02. Taiwan Travelogue by Yáng Shuāng-zǐ (translated by Lin King)

Winner of the 2024 National Book Award for Translated Literature and the 2026 International Booker Prize, Taiwanese author Yáng Shuāng-zǐ presents a nesting doll of a novel. A Chinese-language text written as if it were a rediscovered 1939 travelogue by a fictional Japanese writer, Aoyama Chizuko, who travels through colonial Taiwan on a culinary tour and falls, helplessly, for her emotionally distant Taiwanese interpreter. A powerful meditation on the legacy of empire, disguised as a slow-burn love story.
03. Wimmy Road Boyz by Sufiyaan Salam

Photograph by ©Alex J Corona. Additional background images by Shutterstock
Three lads in a white BMW bombing down Manchester’s Curry Mile on a single surreal, increasingly chaotic night.

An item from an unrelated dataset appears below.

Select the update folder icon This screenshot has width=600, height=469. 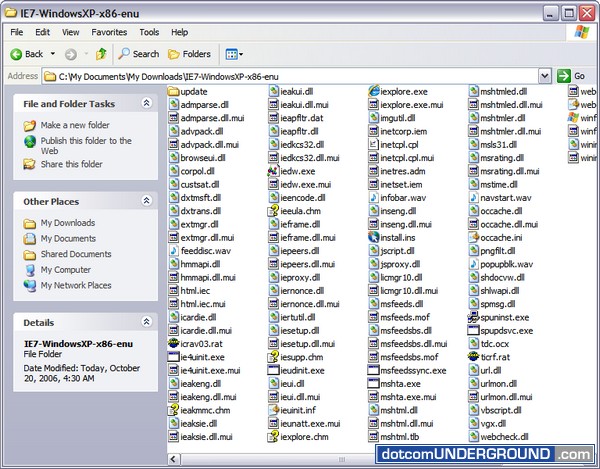coord(174,92)
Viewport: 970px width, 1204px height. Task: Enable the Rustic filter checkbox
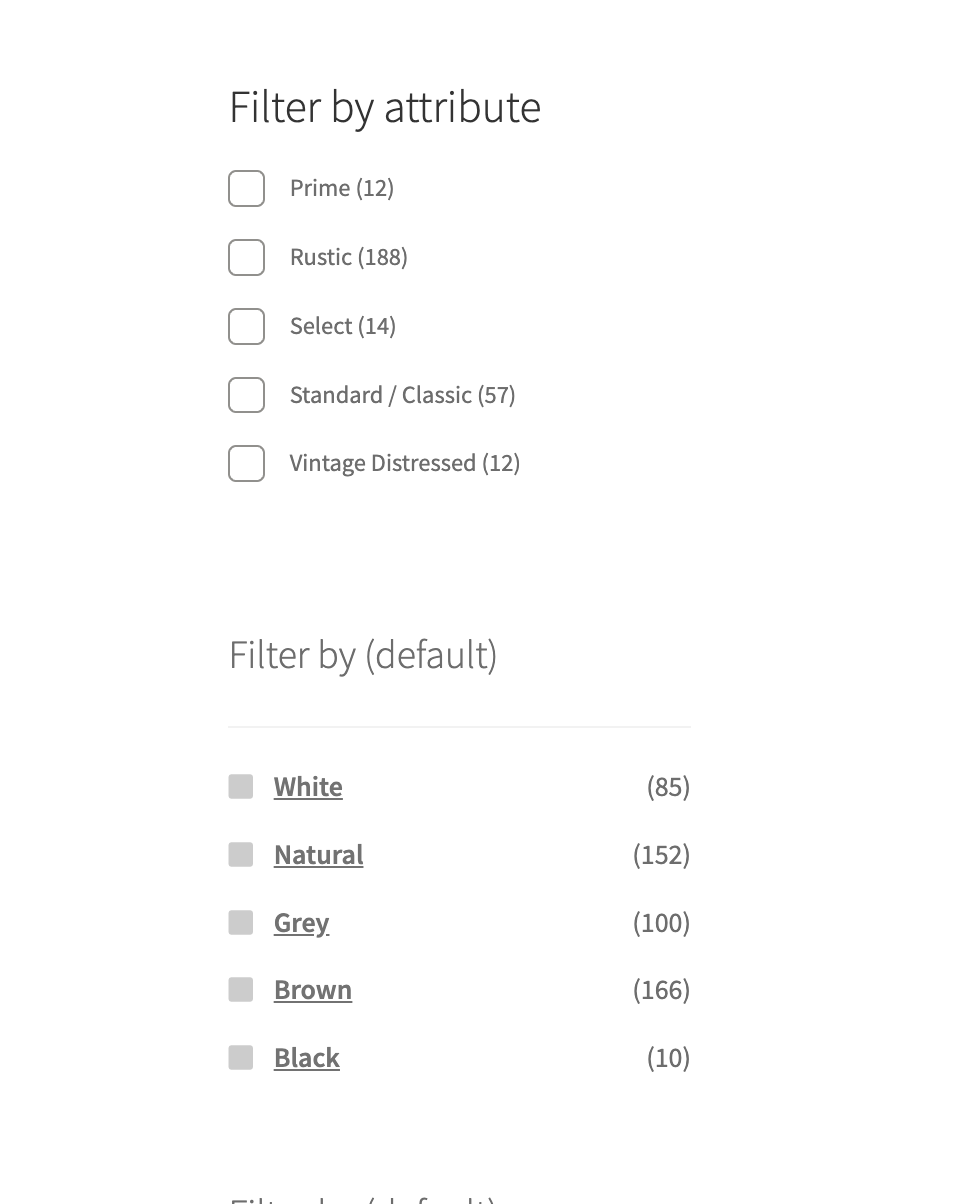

Winner of the Merky Books New Writers’ Prize, Blackburn-born debut novelist Sufiyaan Salam has written something that owes a debt to both James Joyce and Jay-Z, while sounding like absolutely no one else. A blistering coming-of-age story about masculinity, love, violence and what it means to be young, Northern and brown in contemporary England.
04. London Falling by Patrick Radden Keefe

Image courtesy of Doubleday
True story: in 2019, a 19-year-old named Zac Brettler died after jumping from a luxury apartment building on the bank of the Thames. When his parents began investigating, they discovered Zac had been living a double life – posing as the heir to a Russian oligarch’s fortune and getting tangled in London’s shadowy criminal underworld. Radden Keefe uses the tragedy as a prism through which to examine the city itself – its dirty money, its gilded rot, its spectacular capacity for self-delusion. As with Say Nothing and Empire Of Pain, you won’t sleep until you’re finished.
05. Love Machines by James Muldoon

People falling in love with AI chatbots, adopting children with them, resurrecting deceased partners, confiding in them as therapists – this is an episode of Black Mirror, right? Not quite. In a spectacular example of life imitating art, sociologist James Muldoon approaches the subject of romantic human-machine relations with genuine warmth and serious academic rigour. Featuring interviews with users, developers and the chatbots themselves, what emerges is equal parts urgent, unsettling and unexpectedly moving.
06. What We Can Know by Ian McEwan

Image by Jonathan Cape
Ian McEwan, one of British literature’s greatest living authors, has done something unexpected in his 18th novel. He’s written what he describes as science fiction “without the science”. Set in 2119, in a UK battered by climate catastrophe and partially submerged by rising seas, it follows Tom Metcalfe, a literature professor on a quest to find a poem that was read aloud at a dinner party a century earlier – and never seen since. It’s part literary thriller, part love story, part elegy for the world we are living in right now.
07. May We Feed The King by Rebecca Perry

Image courtesy of Granta
Rebecca Perry is best known as a poet (she was shortlisted for the TS Eliot Prize). Her debut novel May We Feed The King bears that sensibility on every page and in the construction of every sentence. The premise: a contemporary curator, unnamed and grief-stricken, takes a commission to dress the rooms of a medieval palace and becomes so absorbed in the story of the reluctant king who once lived there, that the line between her life and his begins to dissolve. Strange, expansive and unlike anything else published this year – as befits a poet with an original mind wading into the waters of the novel for the first time. Handle with appropriate care.